L’article 8 I de la loi précitée prohibe la collecte et le traitement des données à caractère personnel dites « sensibles ». L’éditeur d’un réseau social, qui collecte des données sensibles, ne peut donc le faire que parce que les personnes concernées ont donné leur « consentement exprès » en vertu de l’exception énoncée par l’article 8 II 1°.

 

Dans ce cadre, le consentement peut-il être considéré comme obtenu par la validation en ligne de conditions générales d’utilisation (CGU), dès lors que celles-ci sont explicites, détaillées et claires? Faute de quoi le consentement exprès ne pourrait être juridiquement caractérisé, ce qui rendrait le traitement illicite…

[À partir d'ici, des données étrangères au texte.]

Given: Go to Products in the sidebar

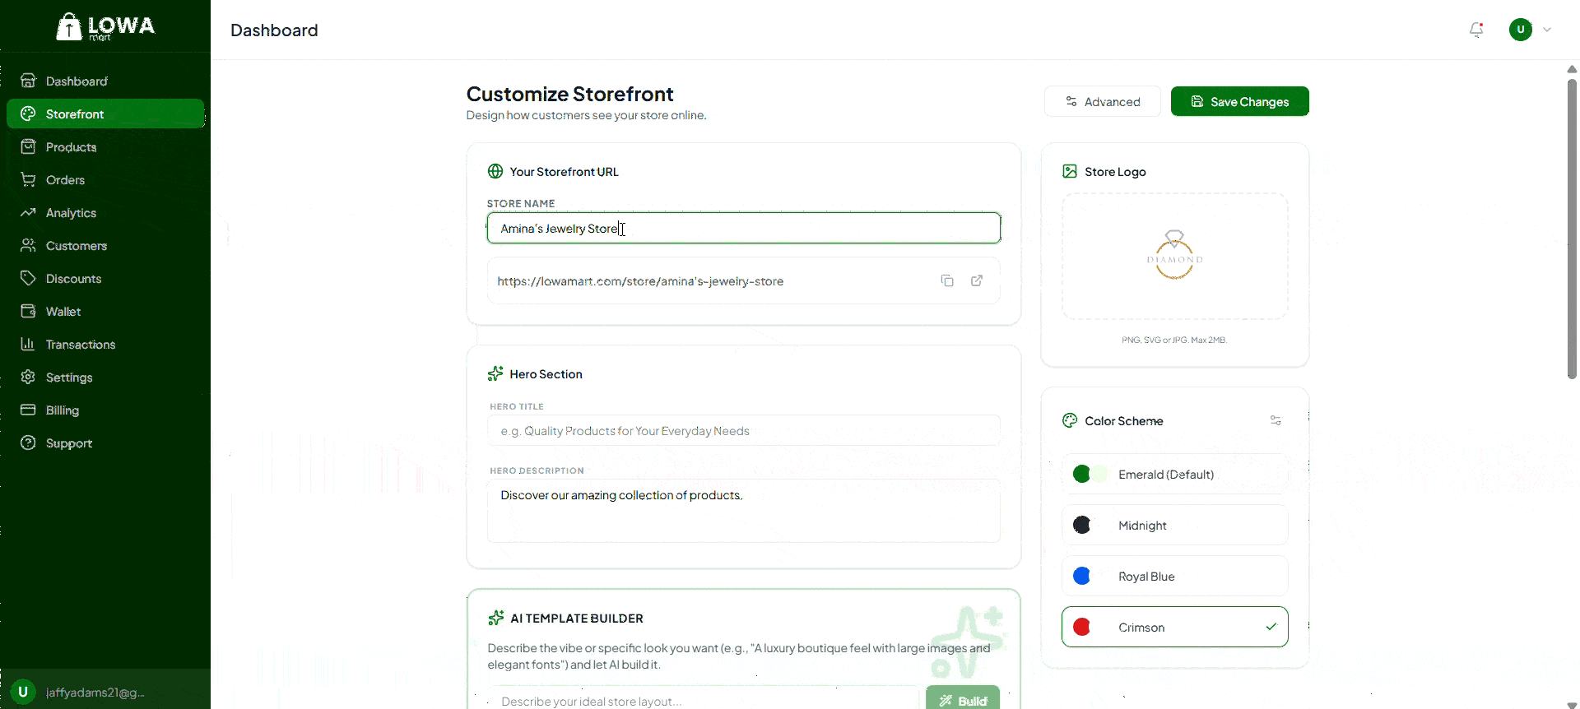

La CNIL vient de prendre deux décisions de sanctions précisant qu’il convient désormais de recueillir le consentement exprès des personnes concernées par la mise en place d’une case à cocher dédiée à l’autorisation de traitement de telles données sensibles.

 

 

Drones vs vie privée

La CNIL a publié quelques rappels, indispensables en ces périodes de fêtes où les drones ont largement trouvé leur place sous le sapin.

 

Outre les prescriptions de la Direction Générale de l’Aviation Civile (DGAC) relatives à la sécurité des personnes et des aéronefs, il convient en effet, en présence d’engins désormais capables de filmer ou photographier des personnes ou des endroits privés, d’être attentifs aux règles protégeant la vie privée.

 

Synthèse de la consultation publique sur le GDPR

Le règlement européen sur la protection des données (GDPR) adopté au printemps 2016, sera applicable en mail 2018. Il fixe des règles unifiées en matière de protection des données pour l’ensemble des pays européens.

Le G29, groupe des CNIL européennes, avait lancé une consultation destinée à permettre aux professionnels de soumettre les questions qu’ils se posent relativement à ce nouveau cadre juridique directement contraignant.

Cette consultation portait sur :

  • Le délégué à la protection  des données
  • Le droit à la portabilité
  • Les études d’impact sur la vie privée
  • La certification et les labels

La synthèse est désormais disponible ICI.

Dans le cadre de son prochain plan d’actions, le G29 publiera prochainement des lignes directrices destinées à accompagner de façon pragmatique les responsables de traitements, les sous-traitants et les futurs DPO, en réponse notamment aux différentes interrogations formulées en réponse à la consultation.

L’adresse IP est bien une donnée personnelle

Ainsi l’a jugé la Cour de cassation, dans un arrêt du 3 novembre 2016.

Mettant fin à un débat, la cour a retenu que « les adresses IP, qui permettent d’identifier indirectement une personne physique, sont des données à caractère personnel, de sorte que leur collecte constitue un traitement de données à caractère personnel et doit faire l’objet d’une déclaration préalable auprès de la CNIL ».

Atelier « Données de santé » – Eurasanté

Nous co-animons ce matin avec l’INSERM l’atelier organisé par le GIE Eurasanté sur les données et l’impact du règlement européen sur les données de santé.

Nous ferons part de notre lecture du règlement, de ce qu’il faut en retenir et des pièges à éviter, avec quelques focus sur l’impact en matière de e-santé.